WHAT THIS TASK INVOLVES ▸
Can you rewrite in full every line of the items, from the line with "Affiliates (374, 764)" up to and including the last line, with each coordinate in the answers increased by 49?

[Dataset rows]
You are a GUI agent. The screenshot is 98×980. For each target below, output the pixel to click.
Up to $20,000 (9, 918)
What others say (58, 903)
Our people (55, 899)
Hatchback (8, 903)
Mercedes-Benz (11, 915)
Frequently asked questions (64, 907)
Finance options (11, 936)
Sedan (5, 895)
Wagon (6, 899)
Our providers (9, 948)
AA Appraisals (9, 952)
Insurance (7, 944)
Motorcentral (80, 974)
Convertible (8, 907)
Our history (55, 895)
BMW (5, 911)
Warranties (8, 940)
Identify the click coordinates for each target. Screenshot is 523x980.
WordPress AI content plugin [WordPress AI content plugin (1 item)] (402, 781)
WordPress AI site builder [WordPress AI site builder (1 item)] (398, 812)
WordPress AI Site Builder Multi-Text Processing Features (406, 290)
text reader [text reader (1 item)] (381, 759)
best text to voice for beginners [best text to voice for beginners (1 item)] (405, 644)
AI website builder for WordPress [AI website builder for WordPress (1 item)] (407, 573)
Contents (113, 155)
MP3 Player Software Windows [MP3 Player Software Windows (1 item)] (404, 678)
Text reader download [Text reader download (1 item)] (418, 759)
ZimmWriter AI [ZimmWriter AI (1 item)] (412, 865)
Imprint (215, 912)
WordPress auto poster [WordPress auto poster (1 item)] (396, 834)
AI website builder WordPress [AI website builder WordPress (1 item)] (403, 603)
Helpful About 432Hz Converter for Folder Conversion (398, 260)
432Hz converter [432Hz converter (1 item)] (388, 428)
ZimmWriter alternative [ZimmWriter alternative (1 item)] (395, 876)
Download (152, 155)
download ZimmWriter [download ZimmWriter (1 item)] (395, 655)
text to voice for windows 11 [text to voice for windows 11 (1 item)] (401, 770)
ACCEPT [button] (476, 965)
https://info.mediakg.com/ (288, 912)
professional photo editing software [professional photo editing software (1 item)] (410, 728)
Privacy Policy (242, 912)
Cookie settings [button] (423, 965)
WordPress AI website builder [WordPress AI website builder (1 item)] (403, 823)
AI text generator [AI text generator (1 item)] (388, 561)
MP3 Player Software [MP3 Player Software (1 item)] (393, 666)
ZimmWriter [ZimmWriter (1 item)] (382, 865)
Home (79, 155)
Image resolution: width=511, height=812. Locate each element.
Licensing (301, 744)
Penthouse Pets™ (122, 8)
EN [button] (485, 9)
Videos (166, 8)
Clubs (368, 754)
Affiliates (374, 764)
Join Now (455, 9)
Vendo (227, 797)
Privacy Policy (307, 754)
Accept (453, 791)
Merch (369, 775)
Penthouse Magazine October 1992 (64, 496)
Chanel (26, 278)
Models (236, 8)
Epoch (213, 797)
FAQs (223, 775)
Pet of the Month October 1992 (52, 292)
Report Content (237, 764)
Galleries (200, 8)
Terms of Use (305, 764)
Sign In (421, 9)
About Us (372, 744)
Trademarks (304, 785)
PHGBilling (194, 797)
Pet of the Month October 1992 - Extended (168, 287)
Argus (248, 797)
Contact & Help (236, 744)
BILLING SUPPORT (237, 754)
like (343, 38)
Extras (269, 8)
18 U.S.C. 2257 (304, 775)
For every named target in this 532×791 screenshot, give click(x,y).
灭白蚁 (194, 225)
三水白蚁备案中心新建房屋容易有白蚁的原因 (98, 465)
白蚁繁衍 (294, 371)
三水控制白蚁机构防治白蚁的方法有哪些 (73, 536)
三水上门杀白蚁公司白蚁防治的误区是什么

WRITTEN SOLUTION ▸
Affiliates (423, 813)
Join Now (504, 58)
Vendo (276, 846)
Privacy Policy (356, 803)
Accept (502, 840)
Merch (418, 824)
Penthouse Magazine October 1992 (113, 545)
Chanel (75, 327)
Models (285, 57)
Epoch (262, 846)
FAQs (272, 824)
Pet of the Month October 1992 (101, 341)
Report Content (286, 813)
Galleries (249, 57)
Terms of Use (354, 813)
Sign In (470, 58)
About Us (421, 793)
Trademarks (353, 834)
PHGBilling (243, 846)
Pet of the Month October 1992 - Extended (217, 336)
Argus (297, 846)
Contact & Help (285, 793)
BILLING SUPPORT (286, 803)
like (392, 87)
Extras (318, 57)
18 U.S.C. 2257 (353, 824)
For every named target in this 532×791 screenshot, give click(x,y).
灭白蚁 (243, 274)
三水白蚁备案中心新建房屋容易有白蚁的原因 (147, 514)
白蚁繁衍 (343, 420)
三水控制白蚁机构防治白蚁的方法有哪些 (122, 585)
三水上门杀白蚁公司白蚁防治的误区是什么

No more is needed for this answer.